Those who control the language, control the debate. Let’s look at the language surrounding the Congressional Budget Office estimates that the Republican ACA alternative, AHCA, will result in about 22-23 million more uninsured over the next 10 years.
The meme is that the AHCA leaves more than 20 million more Americans without health insurance than under the current ACA (ObamaCare). And if the estimates are correct – which they rarely are! – it means that many people will cold-heartedly be thrown out into the streets without health insurance.
The truth is that many of those 20-some million only have health insurance, but they still don’t have affordable health care. The financial burden of buying ever-more-explosively-expensive health insurance makes actually using said insurance nearly impossible because the deductibles and copays aren’t manageable after paying premiums that rival the cost of most home mortgages. That’s not hyperbole. One friend over lunch a few months ago told me his premiums for just he and his wife are now $2,000 a month, more than his mortgage payment, which he attributes mostly to the fact his wife has a disease, psoriasis, that requires monthly injections of a biologic that costs more than the monthly premium. They figure they are up a few hundred a month by paying the protection money…er, insurance premium.
We know that health insurance does not equal affordable health care because another statistic released this week highlights the unaffordability of using the insurance.
Update June 28: Health insurance does not always equal affordable healthcare, but pays the bills for most expensive procedures. One mom displayed her $231,000 hospital for her 3-year-old’s operation and her actual out-of-pocket of $500 in this MSN story.
According to an article in FierceHealthcare this week, MOST people who use hospital services do not pay their hospital bills. Here are the details of a report presented to the Healthcare Financial Management Association’s Annual National Institute.
Nearly 70% of patients with hospital bills of $500 or less didn’t pay off the full balance in 2016…
That’s a significant increase in the percentage of patients who didn’t pay their hospital bills in full in 2015 (53%) and 2014 (49%), the TransUnion Healthcare analysis found.

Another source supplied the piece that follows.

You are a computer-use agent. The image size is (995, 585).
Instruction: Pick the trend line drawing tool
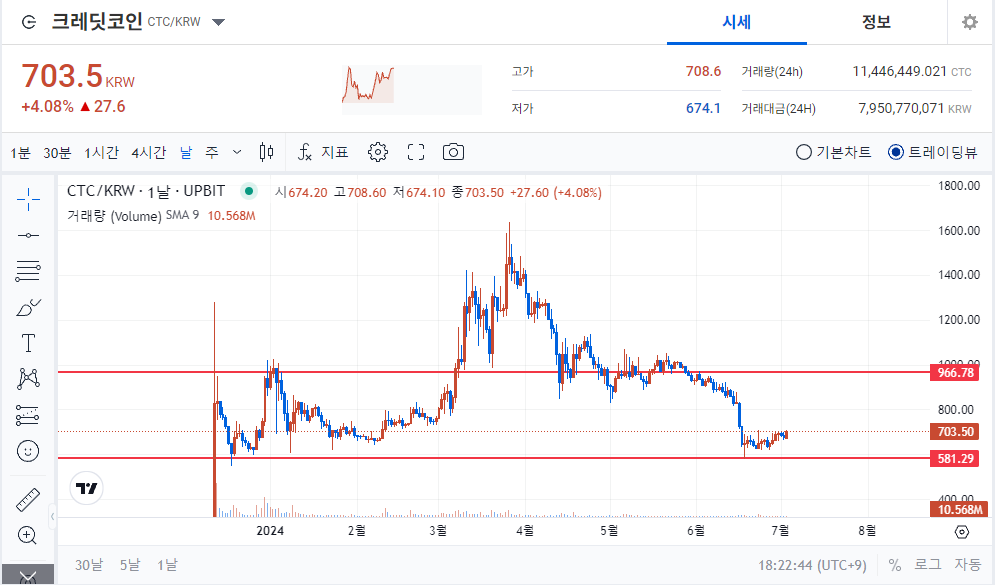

Other findings on payment patterns between 2014 and 2016 include:
- 63% of hospital bills were $500 or less; of those hospital bills, 68% were not paid in full in 2016.
- 4% of hospital bills were $3,000 or more; of those hospital bills, 99% were not paid in full in 2016.
- 10% of hospital bills were $500 to $1,000, of those bills 85% were not paid in full in 2016.
“There are many reasons why more patients are struggling to make their healthcare payments in full, the most prominent of which are higher deductibles and the increase in patient responsibility from 10% to 30% over the last few years,” said Jonathan Wilk, author of the book “Healthcare Revolution: The Patient is the New Payer”…[italics mine]
Bolting the System
Another article by Doug Badger in National Review (a conservative publication) shares the details of how most of those 22 million people identified in the CBO estimates will become uninsured. About 15 million people who are forced into taking the insurance today will bolt the system. He shares the CBO estimates that repealing the tax on the uninsured will “induce 7 million people to cancel their individual insurance policies, 4 million to drop their job-based overage and 4 million others to abandon Medicaid, even though the government provides it free of charge in most cases.”
Theoretically, compelling the purchase of health insurance should be good for the citizen, good for the medical community and good for society. It isn’t working out that way.
Under the current ACA, many (even covered!) patients still can’t afford care, the providers still wait for insurance payments or are parts of narrowing networks forced to take reduced rates, and the government is becoming the largest payer of healthcare. That’s not private insurance protecting citizens against an expensive illness. That’s a shell game moving money from the government to the insurance companies with the doctors and hospitals grabbing crumbs falling off the table during the exchange.
And, let’s face it, even the insurance companies aren’t making ends meet under the ACA. They are getting out of any marketplace where they see a crack in the door.
I can’t reasonably declare that the AHCA is a solution to the problems of the healthcare system exacerbated by the ACA, because I am not sure that it is. But I also don’t think that liberating people from purchasing insurance they don’t want, can’t afford to use and neither the government nor the patients can afford to maintain is such a bad idea either.
Health insurance is not health care. We have the data to prove it.
You can be insured and not be able to afford healthcare, so being “uninsured” is not the problem. We need to change the language and change the debate.
Medical care for all. It’s a different story.